The Cyber Incident Response Team in the Banking System of Ukraine (CSIRT-NBU) offers banks the following services:
1. Incident Response
CSIRT-NBU assists its constituency in handling the technical aspects of cyberincidents. It includes incident report acceptance, technical data analysis and assistance, incident management coordination
Incident Report Acceptance
Incident Response Support
Incident Response Coordination
2. Proactive Risk Monitoring
CSIRT-NBU offer proactive risk monitoring service, including intelligence on current cyber threats and potential vulnerabilities, collecting information from various sources, researching and analysing data
detection of phishing domains
detection of data leakage
detection of compromised data of bank users' and customers' accounts
monitoring of potential vulnerabilities
3. Information services
Service of informing banks about current cyber threats and vulnerabilities, measures to counter cyber attacks and security measures necessary to protect customer information systems
Information exchange and interaction in responding to cyber incidents/cyber attacks is carried out in accordance with the requirements of the Procedure for Information Exchange between Ukrainian Banks and the Cyber Security Centre of the NBU on cyber defence and is carried out through:
The portal of the Cyber Security Centre – is a specialised website of the NBU designed to organise interaction and provide services by the Cyber Security Centre. For authorised connection to the portal of the Cyber Defence Centre, you need to register in accordance with the Connection Procedure.

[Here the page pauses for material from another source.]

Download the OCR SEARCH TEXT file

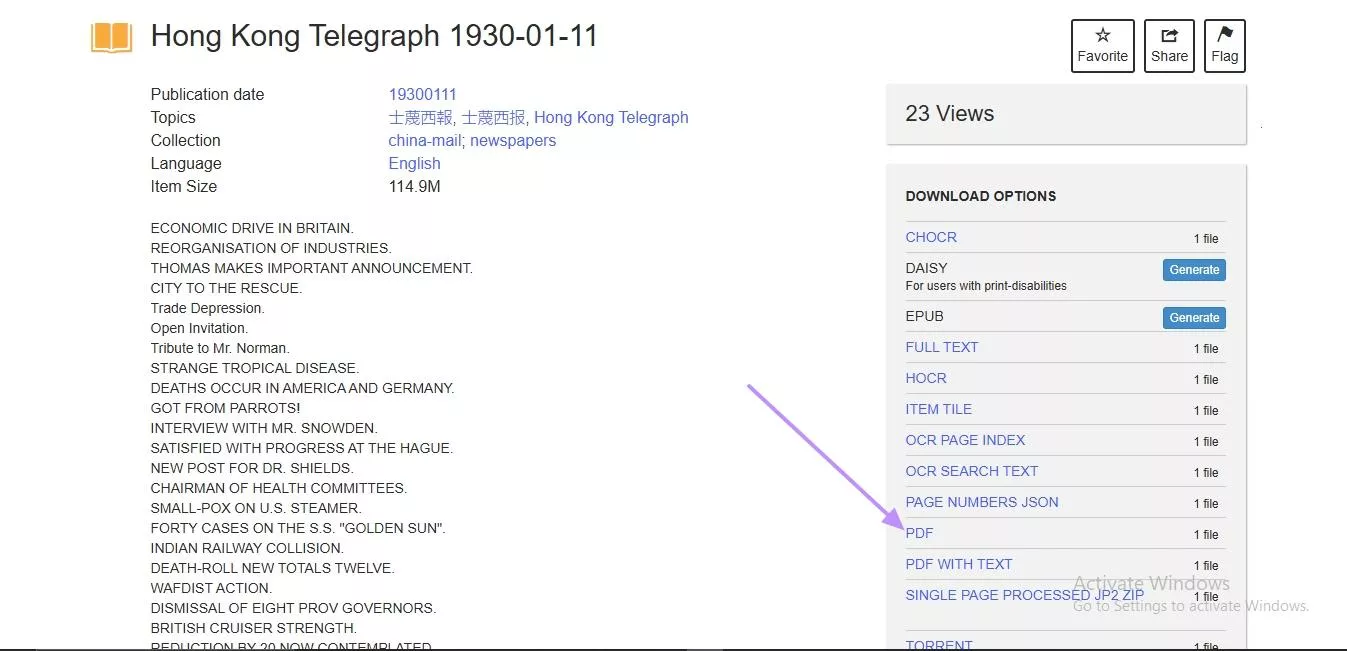(x=971, y=471)
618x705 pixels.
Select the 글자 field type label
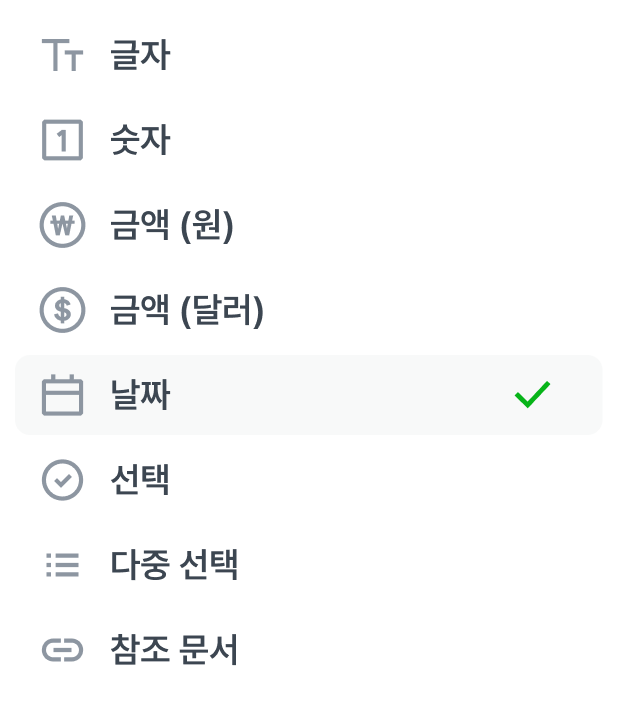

MISP-NBU – is a specialised website of the NBU built on the basis of the MISP open source platform for the joint exchange of information on malware and cybersecurity threats. For authorised connection to MISP-NBU, you need to complete the registration procedure in accordance with the Connection Procedure.
Corporate messenger – a special system for the exchange of information messages between the participants of the information exchange. For an authorized connection, you need to go through the registration procedure in accordance with the Connection Procedure.
E-mail – for the exchange of information messages, the Cyber Security Centre uses the following e-mail accounts:
[email protected] – for the exchange of technical information.
[email protected] – for the exchange of information of a general organisational nature.
4. Training and education
CSIRT-NBU provides service for conducting trainings and educational sessions to raise awareness and understanding in the field of cyber defence, cyber incident response, and countering current cyber threats.